• [Short problem]:
Echo every row below character for character.

Element and text location rows:
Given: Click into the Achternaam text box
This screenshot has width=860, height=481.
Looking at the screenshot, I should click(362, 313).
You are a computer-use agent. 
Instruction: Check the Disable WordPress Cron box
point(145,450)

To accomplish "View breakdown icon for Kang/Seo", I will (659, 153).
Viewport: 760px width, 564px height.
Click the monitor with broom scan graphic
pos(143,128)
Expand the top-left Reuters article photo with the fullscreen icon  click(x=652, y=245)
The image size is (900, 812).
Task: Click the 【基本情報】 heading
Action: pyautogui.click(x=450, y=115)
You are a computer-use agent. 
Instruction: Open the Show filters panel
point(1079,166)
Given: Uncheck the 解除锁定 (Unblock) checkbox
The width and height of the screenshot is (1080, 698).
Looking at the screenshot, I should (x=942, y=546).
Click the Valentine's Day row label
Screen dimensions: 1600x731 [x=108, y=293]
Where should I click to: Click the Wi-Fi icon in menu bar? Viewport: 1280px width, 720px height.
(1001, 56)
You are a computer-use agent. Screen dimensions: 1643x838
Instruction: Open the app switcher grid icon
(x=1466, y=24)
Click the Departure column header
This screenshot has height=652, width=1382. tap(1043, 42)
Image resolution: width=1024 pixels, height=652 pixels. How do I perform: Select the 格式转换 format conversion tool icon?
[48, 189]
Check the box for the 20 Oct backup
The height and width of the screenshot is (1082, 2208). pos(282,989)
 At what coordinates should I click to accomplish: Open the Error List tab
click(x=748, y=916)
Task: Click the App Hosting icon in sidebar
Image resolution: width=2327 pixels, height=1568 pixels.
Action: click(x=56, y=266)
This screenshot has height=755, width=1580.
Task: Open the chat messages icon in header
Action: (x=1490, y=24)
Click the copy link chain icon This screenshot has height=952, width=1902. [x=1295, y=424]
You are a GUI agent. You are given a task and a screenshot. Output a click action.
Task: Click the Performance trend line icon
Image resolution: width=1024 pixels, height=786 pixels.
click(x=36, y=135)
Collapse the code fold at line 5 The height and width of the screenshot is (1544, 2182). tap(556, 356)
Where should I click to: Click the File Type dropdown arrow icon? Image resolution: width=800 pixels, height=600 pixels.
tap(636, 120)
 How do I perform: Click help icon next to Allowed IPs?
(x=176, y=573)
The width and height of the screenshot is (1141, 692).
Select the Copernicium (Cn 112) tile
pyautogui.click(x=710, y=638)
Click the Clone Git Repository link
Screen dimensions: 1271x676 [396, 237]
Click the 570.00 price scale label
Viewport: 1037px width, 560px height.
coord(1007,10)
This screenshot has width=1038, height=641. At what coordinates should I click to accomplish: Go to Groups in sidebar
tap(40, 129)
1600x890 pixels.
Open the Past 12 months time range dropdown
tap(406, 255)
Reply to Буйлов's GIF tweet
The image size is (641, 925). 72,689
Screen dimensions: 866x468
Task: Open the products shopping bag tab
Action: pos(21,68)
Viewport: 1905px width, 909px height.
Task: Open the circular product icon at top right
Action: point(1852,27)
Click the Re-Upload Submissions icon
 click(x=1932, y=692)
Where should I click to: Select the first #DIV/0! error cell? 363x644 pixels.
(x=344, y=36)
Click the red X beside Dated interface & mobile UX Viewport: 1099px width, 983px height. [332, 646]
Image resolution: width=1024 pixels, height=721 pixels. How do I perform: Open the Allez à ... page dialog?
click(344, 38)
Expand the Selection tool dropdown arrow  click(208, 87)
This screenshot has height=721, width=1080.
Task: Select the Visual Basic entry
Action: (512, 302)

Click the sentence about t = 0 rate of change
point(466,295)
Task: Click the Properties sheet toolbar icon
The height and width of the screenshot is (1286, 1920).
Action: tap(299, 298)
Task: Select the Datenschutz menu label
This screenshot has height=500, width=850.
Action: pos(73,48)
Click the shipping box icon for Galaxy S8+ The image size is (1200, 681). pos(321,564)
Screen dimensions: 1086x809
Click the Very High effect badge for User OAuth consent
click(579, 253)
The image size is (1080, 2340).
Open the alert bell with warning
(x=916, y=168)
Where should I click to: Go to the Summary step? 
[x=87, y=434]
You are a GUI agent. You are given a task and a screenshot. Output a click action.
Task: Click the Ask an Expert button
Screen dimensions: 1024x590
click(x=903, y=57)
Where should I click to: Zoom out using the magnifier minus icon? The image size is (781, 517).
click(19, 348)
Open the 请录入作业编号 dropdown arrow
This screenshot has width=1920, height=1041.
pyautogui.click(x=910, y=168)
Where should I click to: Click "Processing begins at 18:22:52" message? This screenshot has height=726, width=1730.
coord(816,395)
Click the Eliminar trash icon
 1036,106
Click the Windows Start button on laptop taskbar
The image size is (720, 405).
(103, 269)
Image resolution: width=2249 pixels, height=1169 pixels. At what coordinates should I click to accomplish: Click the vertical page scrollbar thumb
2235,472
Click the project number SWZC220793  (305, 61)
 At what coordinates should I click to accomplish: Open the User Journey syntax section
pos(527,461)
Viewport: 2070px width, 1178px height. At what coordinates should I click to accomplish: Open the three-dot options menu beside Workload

• [Exercise solution]:
Given: Click into the Achternaam text box
This screenshot has width=860, height=481.
Looking at the screenshot, I should click(362, 313).
You are a computer-use agent. 
Instruction: Check the Disable WordPress Cron box
point(145,450)

To accomplish "View breakdown icon for Kang/Seo", I will (659, 153).
Viewport: 760px width, 564px height.
Click the monitor with broom scan graphic
pos(143,128)
Expand the top-left Reuters article photo with the fullscreen icon  click(x=652, y=245)
The image size is (900, 812).
Task: Click the 【基本情報】 heading
Action: pyautogui.click(x=450, y=115)
You are a computer-use agent. 
Instruction: Open the Show filters panel
point(1079,166)
Given: Uncheck the 解除锁定 (Unblock) checkbox
The width and height of the screenshot is (1080, 698).
Looking at the screenshot, I should (x=942, y=546).
Click the Valentine's Day row label
Screen dimensions: 1600x731 [x=108, y=293]
Where should I click to: Click the Wi-Fi icon in menu bar? Viewport: 1280px width, 720px height.
(1001, 56)
You are a computer-use agent. Screen dimensions: 1643x838
Instruction: Open the app switcher grid icon
(x=1466, y=24)
Click the Departure column header
This screenshot has height=652, width=1382. tap(1043, 42)
Image resolution: width=1024 pixels, height=652 pixels. How do I perform: Select the 格式转换 format conversion tool icon?
[48, 189]
Check the box for the 20 Oct backup
The height and width of the screenshot is (1082, 2208). pos(282,989)
 At what coordinates should I click to accomplish: Open the Error List tab
click(x=748, y=916)
Task: Click the App Hosting icon in sidebar
Image resolution: width=2327 pixels, height=1568 pixels.
Action: click(x=56, y=266)
This screenshot has height=755, width=1580.
Task: Open the chat messages icon in header
Action: (x=1490, y=24)
Click the copy link chain icon This screenshot has height=952, width=1902. [x=1295, y=424]
You are a GUI agent. You are given a task and a screenshot. Output a click action.
Task: Click the Performance trend line icon
Image resolution: width=1024 pixels, height=786 pixels.
click(x=36, y=135)
Collapse the code fold at line 5 The height and width of the screenshot is (1544, 2182). tap(556, 356)
Where should I click to: Click the File Type dropdown arrow icon? Image resolution: width=800 pixels, height=600 pixels.
tap(636, 120)
 How do I perform: Click help icon next to Allowed IPs?
(x=176, y=573)
The width and height of the screenshot is (1141, 692).
Select the Copernicium (Cn 112) tile
pyautogui.click(x=710, y=638)
Click the Clone Git Repository link
Screen dimensions: 1271x676 [396, 237]
Click the 570.00 price scale label
Viewport: 1037px width, 560px height.
coord(1007,10)
This screenshot has width=1038, height=641. At what coordinates should I click to accomplish: Go to Groups in sidebar
tap(40, 129)
1600x890 pixels.
Open the Past 12 months time range dropdown
tap(406, 255)
Reply to Буйлов's GIF tweet
The image size is (641, 925). 72,689
Screen dimensions: 866x468
Task: Open the products shopping bag tab
Action: pos(21,68)
Viewport: 1905px width, 909px height.
Task: Open the circular product icon at top right
Action: point(1852,27)
Click the Re-Upload Submissions icon
 click(x=1932, y=692)
Where should I click to: Select the first #DIV/0! error cell? 363x644 pixels.
(x=344, y=36)
Click the red X beside Dated interface & mobile UX Viewport: 1099px width, 983px height. [332, 646]
Image resolution: width=1024 pixels, height=721 pixels. How do I perform: Open the Allez à ... page dialog?
click(344, 38)
Expand the Selection tool dropdown arrow  click(208, 87)
This screenshot has height=721, width=1080.
Task: Select the Visual Basic entry
Action: (512, 302)

Click the sentence about t = 0 rate of change
point(466,295)
Task: Click the Properties sheet toolbar icon
The height and width of the screenshot is (1286, 1920).
Action: tap(299, 298)
Task: Select the Datenschutz menu label
This screenshot has height=500, width=850.
Action: pos(73,48)
Click the shipping box icon for Galaxy S8+ The image size is (1200, 681). pos(321,564)
Screen dimensions: 1086x809
Click the Very High effect badge for User OAuth consent
click(579, 253)
The image size is (1080, 2340).
Open the alert bell with warning
(x=916, y=168)
Where should I click to: Go to the Summary step? 
[x=87, y=434]
You are a GUI agent. You are given a task and a screenshot. Output a click action.
Task: Click the Ask an Expert button
Screen dimensions: 1024x590
click(x=903, y=57)
Where should I click to: Zoom out using the magnifier minus icon? The image size is (781, 517).
click(19, 348)
Open the 请录入作业编号 dropdown arrow
This screenshot has width=1920, height=1041.
pyautogui.click(x=910, y=168)
Where should I click to: Click "Processing begins at 18:22:52" message? This screenshot has height=726, width=1730.
coord(816,395)
Click the Eliminar trash icon
 1036,106
Click the Windows Start button on laptop taskbar
The image size is (720, 405).
(103, 269)
Image resolution: width=2249 pixels, height=1169 pixels. At what coordinates should I click to accomplish: Click the vertical page scrollbar thumb
2235,472
Click the project number SWZC220793  (305, 61)
 At what coordinates should I click to accomplish: Open the User Journey syntax section
pos(527,461)
Viewport: 2070px width, 1178px height. At what coordinates should I click to accomplish: Open the three-dot options menu beside Workload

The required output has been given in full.